-- start of Supplied text --

MCLC: People's Republic of Desire review

MCLC LIST denton.2 at osu.edu
Thu Dec 6 09:36:45 EST 2018


MCLC LIST
People’s Republic of Desire review
Source: Film Insider (12/5/18)
The People’s Republic of Desire: Inside China’s Lucrative Livestreaming Craze
BY RACHEL ZHENG
Last Tuesday, the winner of the prestigious South by South West Film Festival 2018 Grand Jury Award for documentary feature was screened in New York at an event co-hosted by China Film Insider and Jing Daily.
People’s Republic of Desire takes the viewer into the lucrative and exploitative world of YY.com, a NASDAQ-listed Chinese social media site focused on live video streaming.
As many luxury brands increasingly use livestreaming to attract fans and monetize that attention, they need to understand what’s driving the estimated $5-billion livestreaming juggernaut in China. Livestreamers can receive money from viewers — which has sent ordinary people on a quest to instant fame and fortune.
The film has gotten a wave of international attention as it races for the Oscar shortlist. The Hollywood Reporter wrote: “Reckoning the cost of fame… a revealing examination of contemporary Chinese internet culture.” The film is also “provocative and unsettling as it brings us on a guided tour through the digital marketplace for something resembling human contact,” commented Variety.
The film focuses on two main characters, 21-year-old Shen Man and 24-year-old comedian Big Li. Both had relatively humble upbringings and backgrounds — Shen studied nursing, while Li started as a construction worker in Beijing. A few years after stepping into their livestreaming careers, their overnight-riches stories have become idolized by fans.

-- end of Supplied text --
-- start of Listed records --

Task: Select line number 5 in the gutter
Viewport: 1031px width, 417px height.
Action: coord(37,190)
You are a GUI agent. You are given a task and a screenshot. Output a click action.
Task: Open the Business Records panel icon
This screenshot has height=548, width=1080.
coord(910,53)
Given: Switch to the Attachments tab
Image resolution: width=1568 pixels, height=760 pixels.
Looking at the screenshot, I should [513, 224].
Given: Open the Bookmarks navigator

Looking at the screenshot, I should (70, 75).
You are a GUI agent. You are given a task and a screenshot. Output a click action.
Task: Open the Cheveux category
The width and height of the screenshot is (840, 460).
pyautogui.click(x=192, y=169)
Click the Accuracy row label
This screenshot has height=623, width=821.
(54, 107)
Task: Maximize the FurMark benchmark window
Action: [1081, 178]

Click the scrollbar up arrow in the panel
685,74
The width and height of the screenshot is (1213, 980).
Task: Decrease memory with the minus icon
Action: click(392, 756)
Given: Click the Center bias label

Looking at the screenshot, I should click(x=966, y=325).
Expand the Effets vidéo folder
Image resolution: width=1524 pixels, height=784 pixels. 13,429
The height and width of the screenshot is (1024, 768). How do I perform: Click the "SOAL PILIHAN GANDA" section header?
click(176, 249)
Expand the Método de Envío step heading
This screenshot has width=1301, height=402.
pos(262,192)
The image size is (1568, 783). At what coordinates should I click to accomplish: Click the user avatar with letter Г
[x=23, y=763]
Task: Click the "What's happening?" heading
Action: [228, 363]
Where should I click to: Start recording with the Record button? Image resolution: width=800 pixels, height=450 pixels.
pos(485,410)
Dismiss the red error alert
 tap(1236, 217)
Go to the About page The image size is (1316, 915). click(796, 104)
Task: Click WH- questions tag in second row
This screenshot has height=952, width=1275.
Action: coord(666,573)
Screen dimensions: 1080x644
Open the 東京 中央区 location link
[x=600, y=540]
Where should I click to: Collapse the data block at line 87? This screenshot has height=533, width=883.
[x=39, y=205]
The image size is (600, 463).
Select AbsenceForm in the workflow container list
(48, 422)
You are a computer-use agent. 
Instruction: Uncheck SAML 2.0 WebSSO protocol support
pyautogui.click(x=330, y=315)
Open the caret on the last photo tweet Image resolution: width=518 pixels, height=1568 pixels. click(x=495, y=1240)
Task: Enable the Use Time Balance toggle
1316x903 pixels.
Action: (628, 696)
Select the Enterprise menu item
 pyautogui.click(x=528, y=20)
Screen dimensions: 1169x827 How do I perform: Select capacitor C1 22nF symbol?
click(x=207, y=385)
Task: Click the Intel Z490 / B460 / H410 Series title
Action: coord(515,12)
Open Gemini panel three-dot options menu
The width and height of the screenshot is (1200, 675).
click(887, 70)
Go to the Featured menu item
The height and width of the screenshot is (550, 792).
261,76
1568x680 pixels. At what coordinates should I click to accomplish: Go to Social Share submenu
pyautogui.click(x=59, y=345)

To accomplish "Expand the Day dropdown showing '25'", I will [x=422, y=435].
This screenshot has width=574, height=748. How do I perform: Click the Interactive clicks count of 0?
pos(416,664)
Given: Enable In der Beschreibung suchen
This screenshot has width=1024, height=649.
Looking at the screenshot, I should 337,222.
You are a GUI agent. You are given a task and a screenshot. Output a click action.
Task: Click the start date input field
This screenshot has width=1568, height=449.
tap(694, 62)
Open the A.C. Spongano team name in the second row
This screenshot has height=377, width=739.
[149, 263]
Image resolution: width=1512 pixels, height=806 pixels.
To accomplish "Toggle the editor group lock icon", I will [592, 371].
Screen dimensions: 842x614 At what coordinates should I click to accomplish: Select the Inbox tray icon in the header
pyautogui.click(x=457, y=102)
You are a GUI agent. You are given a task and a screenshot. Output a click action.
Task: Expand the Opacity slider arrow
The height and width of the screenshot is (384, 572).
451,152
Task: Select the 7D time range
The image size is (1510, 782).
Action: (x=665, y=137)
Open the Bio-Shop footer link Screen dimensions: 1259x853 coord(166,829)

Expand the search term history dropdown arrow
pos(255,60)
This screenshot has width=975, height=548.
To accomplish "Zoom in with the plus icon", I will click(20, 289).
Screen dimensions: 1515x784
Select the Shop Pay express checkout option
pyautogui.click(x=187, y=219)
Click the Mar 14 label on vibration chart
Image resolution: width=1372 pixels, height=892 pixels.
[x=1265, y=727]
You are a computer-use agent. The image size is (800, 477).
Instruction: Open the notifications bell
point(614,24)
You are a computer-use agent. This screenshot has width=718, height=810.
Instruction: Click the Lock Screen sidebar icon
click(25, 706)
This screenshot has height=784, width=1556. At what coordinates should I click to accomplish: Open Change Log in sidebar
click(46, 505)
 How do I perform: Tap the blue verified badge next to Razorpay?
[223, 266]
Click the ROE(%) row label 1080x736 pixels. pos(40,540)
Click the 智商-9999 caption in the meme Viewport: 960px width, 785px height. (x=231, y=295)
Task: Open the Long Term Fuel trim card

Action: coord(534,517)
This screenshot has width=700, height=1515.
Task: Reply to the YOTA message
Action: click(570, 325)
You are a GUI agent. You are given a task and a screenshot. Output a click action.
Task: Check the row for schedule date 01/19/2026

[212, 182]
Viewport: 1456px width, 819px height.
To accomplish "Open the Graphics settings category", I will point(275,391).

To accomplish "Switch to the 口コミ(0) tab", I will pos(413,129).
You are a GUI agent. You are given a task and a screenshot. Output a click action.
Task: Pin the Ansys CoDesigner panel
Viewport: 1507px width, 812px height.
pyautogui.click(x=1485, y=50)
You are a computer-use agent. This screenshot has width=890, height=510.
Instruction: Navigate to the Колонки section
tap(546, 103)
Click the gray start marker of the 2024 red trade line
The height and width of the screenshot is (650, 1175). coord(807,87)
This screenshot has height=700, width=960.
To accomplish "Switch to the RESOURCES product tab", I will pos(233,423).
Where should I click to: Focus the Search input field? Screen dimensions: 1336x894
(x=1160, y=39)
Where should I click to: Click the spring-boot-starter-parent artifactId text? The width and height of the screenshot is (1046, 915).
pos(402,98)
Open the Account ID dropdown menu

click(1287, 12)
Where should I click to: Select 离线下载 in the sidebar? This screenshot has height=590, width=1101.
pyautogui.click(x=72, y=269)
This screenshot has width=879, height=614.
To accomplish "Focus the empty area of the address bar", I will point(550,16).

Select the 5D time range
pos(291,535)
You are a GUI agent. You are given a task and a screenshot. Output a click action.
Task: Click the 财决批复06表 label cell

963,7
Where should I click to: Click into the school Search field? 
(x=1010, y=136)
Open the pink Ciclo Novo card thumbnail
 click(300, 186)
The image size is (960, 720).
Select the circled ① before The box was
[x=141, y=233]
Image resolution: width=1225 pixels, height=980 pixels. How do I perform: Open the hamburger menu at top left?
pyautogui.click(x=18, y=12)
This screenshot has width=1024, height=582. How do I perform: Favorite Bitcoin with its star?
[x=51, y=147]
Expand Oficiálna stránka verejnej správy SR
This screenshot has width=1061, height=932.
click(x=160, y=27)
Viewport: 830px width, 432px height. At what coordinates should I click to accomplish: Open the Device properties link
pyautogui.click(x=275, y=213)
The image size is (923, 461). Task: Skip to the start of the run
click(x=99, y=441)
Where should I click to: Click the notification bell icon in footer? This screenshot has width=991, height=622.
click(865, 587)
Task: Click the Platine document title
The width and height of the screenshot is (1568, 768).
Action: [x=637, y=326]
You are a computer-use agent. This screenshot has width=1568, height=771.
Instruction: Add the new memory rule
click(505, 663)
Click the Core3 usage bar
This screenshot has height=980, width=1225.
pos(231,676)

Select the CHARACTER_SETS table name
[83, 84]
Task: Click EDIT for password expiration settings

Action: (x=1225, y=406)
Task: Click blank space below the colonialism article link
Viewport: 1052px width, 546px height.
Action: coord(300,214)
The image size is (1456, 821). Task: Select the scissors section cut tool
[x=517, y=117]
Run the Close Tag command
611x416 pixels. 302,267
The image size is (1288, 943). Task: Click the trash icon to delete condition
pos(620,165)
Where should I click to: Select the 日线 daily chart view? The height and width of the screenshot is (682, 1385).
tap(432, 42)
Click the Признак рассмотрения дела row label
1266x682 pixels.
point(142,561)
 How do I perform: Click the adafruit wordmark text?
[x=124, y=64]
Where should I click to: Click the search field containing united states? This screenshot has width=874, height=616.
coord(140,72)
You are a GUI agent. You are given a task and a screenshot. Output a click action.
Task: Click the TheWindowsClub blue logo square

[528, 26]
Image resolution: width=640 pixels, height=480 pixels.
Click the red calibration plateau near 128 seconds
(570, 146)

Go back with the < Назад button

-- end of Listed records --

## Objectives
1) Reproduce the rows above, starting at the line holding "has width=1568, height=771." and ending at the line holding "Action: (x=1225, y=406)", inclusive.
2) Carry on the review of the documentary People's Republic of Desire from its final sentence.

## Answers to the tasks
1)
You are a computer-use agent. This screenshot has width=1568, height=771.
Instruction: Add the new memory rule
click(505, 663)
Click the Core3 usage bar
This screenshot has height=980, width=1225.
pos(231,676)

Select the CHARACTER_SETS table name
[83, 84]
Task: Click EDIT for password expiration settings

Action: (x=1225, y=406)

2)
The livestreamers hold a similar value to luxury brands — creating a sense of aspiration fulfilled that is craved by the people living in smaller cities, where unemployment is high and wealth is lower than the average for China. For example, while livestreamer Shen earns $40,000 a month from live streaming, one of her viewers earns less than $300 a month.
The virtual world reflects the real world situation, where the class and wealth gap continues to widen in China. The rich are called tuhao — used to describe the nouveau riche, overnight rich, who are likely big-brand luxury shoppers — whereas diaosi — the poor — dream about the life that livestreamers have made for themselves.
The director, Hao Wu, a former executive of internet giants like Alibaba and Yahoo!, was interested in the mechanism behind this money-making machine. The totalitarian nature of the livestream platform should serve as a reminder to brands that they are actively participating in the game.
“Livestream has developed a complicated virtual universe that took me years to unpack, a universe encompassing idol worshipping, conspicuous consumption, status seeking, and layers upon layers of profit-making,” said Hao Wu.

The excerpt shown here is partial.